Use NOT LOGGED INITIALLY only for: - Staging tables that can be easily repopulated - Initial data load into new tables - Situations where speed is more important than recoverability
9.10 Data Modification Safety Patterns
This section is the most important in the chapter. The technical syntax of INSERT, UPDATE, DELETE, and MERGE is straightforward. The discipline of using them safely in production is what separates professionals from amateurs.
9.10.1 Always Test with SELECT First
Before running any UPDATE or DELETE, convert it to a SELECT to see which rows will be affected:
-- You want to run this:
UPDATE meridian.account
SET status = 'CLOSED'
WHERE last_activity_date < '2020-01-01'
AND current_balance = 0;
-- First, run this:
SELECT account_id, customer_id, status, last_activity_date, current_balance
FROM meridian.account
WHERE last_activity_date < '2020-01-01'
AND current_balance = 0;
-- Check: Is the row count what you expected?
-- Check: Are the right rows showing up?
-- Check: Did you miss a WHERE condition?
-- THEN run the UPDATE.
This takes 30 seconds. It has saved countless production databases from accidental mass updates.
9.10.2 The "UPDATE without WHERE" Horror Story
It happens to someone every year. A DBA is writing an UPDATE for a single customer's email address. They type the SET clause, mean to add a WHERE clause, but accidentally hit Enter (or the tool they are using has autocommit on). The result:
UPDATE meridian.customer
SET email = 'john.smith@email.com';
-- Every customer in the table now has the same email address.
-- If autocommit is on, this is permanent.
Prevention measures:
- Disable autocommit for interactive DML sessions.
- Write WHERE first. Type
UPDATE table SET ... WHERE ...and fill in the WHERE before the SET. - Use a transaction. Begin a transaction, run the UPDATE, SELECT the affected rows to verify, and only then COMMIT.
- Require row count confirmation. Some tools (like SPUFI on z/OS) display the row count after DML. If you expect 1 row updated and see 50,000, ROLLBACK immediately.
- Use FETCH FIRST in testing. When developing an UPDATE, add
FETCH FIRST 1 ROW ONLY(LUW) or an additional restrictive condition to limit the blast radius during testing.

• **Element and text position data**
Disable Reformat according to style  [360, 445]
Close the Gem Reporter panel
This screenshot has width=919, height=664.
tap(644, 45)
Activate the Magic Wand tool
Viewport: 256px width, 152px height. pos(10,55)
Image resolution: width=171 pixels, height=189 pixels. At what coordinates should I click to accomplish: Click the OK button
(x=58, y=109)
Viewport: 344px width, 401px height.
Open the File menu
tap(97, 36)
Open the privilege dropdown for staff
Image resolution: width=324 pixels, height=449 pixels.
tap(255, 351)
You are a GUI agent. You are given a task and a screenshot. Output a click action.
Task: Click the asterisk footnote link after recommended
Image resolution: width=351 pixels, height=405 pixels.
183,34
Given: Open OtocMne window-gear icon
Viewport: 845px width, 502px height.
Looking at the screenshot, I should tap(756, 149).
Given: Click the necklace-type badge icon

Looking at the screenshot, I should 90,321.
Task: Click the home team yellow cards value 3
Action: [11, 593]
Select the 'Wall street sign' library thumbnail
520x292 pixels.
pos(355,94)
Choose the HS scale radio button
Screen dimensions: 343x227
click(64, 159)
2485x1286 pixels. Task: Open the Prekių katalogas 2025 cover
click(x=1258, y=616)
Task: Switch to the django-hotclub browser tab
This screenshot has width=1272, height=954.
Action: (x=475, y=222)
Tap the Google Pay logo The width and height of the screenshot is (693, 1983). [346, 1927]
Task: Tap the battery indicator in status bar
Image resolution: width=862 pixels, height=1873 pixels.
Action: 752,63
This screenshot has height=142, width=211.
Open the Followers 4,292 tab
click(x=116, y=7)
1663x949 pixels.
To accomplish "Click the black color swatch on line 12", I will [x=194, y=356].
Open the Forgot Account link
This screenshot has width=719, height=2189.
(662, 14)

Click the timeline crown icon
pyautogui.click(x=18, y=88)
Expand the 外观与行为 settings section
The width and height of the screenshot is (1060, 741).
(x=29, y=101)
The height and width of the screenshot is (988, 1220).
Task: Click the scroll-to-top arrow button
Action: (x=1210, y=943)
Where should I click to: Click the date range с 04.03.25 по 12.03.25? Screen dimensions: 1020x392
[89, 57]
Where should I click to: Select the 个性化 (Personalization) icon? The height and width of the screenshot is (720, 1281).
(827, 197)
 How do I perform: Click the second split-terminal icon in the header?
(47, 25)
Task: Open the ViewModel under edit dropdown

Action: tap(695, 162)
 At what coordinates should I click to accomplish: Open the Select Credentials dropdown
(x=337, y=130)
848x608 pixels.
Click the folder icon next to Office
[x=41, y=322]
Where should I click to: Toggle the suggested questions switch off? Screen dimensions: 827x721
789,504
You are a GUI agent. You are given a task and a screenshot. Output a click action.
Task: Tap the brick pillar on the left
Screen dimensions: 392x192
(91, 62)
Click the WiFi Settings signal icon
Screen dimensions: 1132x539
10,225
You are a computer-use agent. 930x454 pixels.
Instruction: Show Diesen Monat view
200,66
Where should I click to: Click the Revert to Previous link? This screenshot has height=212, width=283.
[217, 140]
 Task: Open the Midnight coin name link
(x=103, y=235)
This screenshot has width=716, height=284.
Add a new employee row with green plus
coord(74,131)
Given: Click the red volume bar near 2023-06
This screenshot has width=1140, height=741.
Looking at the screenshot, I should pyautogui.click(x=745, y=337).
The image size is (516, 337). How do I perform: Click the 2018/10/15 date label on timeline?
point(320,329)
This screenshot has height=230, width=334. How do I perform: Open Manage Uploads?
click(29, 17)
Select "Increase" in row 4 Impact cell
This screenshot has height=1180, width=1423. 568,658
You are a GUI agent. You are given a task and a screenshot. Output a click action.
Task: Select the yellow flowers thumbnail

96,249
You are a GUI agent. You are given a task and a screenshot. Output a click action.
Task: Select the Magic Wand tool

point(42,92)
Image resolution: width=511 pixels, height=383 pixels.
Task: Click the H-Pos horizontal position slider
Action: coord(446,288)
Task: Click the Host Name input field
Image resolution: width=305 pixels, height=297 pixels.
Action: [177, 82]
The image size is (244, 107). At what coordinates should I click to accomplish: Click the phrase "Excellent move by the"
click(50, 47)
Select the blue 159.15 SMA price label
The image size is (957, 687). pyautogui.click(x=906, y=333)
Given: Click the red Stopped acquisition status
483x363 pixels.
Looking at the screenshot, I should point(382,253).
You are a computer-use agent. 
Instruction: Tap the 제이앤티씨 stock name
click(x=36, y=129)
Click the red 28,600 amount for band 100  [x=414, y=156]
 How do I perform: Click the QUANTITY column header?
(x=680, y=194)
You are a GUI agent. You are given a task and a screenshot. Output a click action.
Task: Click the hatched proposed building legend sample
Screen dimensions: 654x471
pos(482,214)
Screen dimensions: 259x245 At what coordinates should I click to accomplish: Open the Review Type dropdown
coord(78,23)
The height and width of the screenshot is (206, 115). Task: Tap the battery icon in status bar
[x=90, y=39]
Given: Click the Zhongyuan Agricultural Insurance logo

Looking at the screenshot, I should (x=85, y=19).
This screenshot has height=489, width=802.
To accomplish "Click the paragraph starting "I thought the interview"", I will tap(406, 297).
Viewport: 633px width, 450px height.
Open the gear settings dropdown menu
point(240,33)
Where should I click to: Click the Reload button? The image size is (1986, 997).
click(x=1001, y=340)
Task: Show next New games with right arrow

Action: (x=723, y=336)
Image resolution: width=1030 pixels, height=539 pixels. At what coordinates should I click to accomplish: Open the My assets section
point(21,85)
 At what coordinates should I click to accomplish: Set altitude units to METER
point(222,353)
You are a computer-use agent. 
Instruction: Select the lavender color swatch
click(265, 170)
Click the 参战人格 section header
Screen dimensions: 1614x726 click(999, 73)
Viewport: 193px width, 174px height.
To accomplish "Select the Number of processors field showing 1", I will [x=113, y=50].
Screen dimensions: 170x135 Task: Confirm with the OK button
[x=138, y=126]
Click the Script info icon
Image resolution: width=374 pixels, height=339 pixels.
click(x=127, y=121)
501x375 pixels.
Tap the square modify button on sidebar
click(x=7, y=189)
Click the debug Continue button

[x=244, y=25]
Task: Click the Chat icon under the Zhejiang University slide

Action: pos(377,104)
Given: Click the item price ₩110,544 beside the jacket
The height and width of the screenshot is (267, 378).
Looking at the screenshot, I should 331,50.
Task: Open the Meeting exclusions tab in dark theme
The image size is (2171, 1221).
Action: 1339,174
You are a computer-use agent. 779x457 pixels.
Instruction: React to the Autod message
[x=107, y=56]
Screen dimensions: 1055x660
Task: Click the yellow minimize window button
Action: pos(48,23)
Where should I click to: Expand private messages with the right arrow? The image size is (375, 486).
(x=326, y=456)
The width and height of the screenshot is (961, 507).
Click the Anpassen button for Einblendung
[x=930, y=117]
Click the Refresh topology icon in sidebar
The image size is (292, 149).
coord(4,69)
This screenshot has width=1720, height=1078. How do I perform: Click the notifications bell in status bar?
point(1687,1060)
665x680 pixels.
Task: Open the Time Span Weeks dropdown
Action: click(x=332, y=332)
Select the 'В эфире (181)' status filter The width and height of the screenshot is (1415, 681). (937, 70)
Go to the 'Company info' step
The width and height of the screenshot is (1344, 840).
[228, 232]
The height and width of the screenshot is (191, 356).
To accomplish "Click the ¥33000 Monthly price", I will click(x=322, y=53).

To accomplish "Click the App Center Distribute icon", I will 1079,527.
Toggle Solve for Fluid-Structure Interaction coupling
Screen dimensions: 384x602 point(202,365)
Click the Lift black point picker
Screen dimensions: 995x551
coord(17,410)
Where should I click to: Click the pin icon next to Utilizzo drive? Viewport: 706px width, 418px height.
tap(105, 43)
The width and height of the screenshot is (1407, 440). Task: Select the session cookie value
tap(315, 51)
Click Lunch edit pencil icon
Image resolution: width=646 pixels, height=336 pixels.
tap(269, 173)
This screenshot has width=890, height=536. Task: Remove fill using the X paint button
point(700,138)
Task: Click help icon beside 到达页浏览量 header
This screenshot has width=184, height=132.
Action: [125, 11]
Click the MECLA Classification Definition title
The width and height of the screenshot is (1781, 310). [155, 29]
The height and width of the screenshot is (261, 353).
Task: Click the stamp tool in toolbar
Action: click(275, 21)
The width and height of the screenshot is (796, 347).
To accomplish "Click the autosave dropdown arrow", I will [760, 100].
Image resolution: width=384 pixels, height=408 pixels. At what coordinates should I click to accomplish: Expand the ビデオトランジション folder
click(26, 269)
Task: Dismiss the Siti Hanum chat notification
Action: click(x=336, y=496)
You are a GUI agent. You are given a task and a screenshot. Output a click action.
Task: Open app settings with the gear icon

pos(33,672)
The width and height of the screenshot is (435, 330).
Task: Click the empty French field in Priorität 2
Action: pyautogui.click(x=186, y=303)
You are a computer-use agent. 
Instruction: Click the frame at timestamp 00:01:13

• **WORK TO DO**
1 - In the passage on data modification safety, what should you do if you expect 1 row updated and see 50,000?
2 - Extend the passage on data modification safety with a few more paragraphs that follow on from its last sentence.

• **RESPONSES BY TASK**
1 - ROLLBACK immediately.

2 -
9.10.3 Transaction Size Limits
There is no hard SQL-level limit on transaction size, but practical limits exist:
- Active log capacity. If your transaction generates more log data than the active log can hold, DB2 enters a log-full condition. On z/OS, this triggers a "DSNJ032I" message and all activity stops. On LUW, you get SQL0964C.
- Lock memory. Every lock consumes memory. A transaction that locks millions of rows may exhaust the lock memory pool, causing lock escalation or even an out-of-memory condition.
- Rollback time. If a 10-million-row UPDATE fails after 9 million rows, DB2 must undo all 9 million changes. This can take longer than the original operation because undo processing is typically sequential.
Rule of thumb: If your batch modifies more than 10,000 rows, implement periodic commits.
9.10.4 Lock Escalation Awareness
DB2 starts by acquiring row-level locks (or page-level locks on z/OS, depending on the tablespace LOCKSIZE parameter). When the number of locks for a single table exceeds a threshold, DB2 escalates to a table-level exclusive lock.
Table-level exclusive lock means: nobody else can read or write the table until your transaction commits. In a production environment, this can cause cascading timeouts and application failures.
[z/OS] The escalation threshold is controlled by the LOCKMAX parameter on the tablespace. Setting LOCKMAX to SYSTEM uses the subsystem default (defined in DSNZPARM).
[LUW] The escalation threshold is determined by the LOCKLIST and MAXLOCKS database configuration parameters. When a single application holds more than MAXLOCKS percent of the LOCKLIST, escalation occurs.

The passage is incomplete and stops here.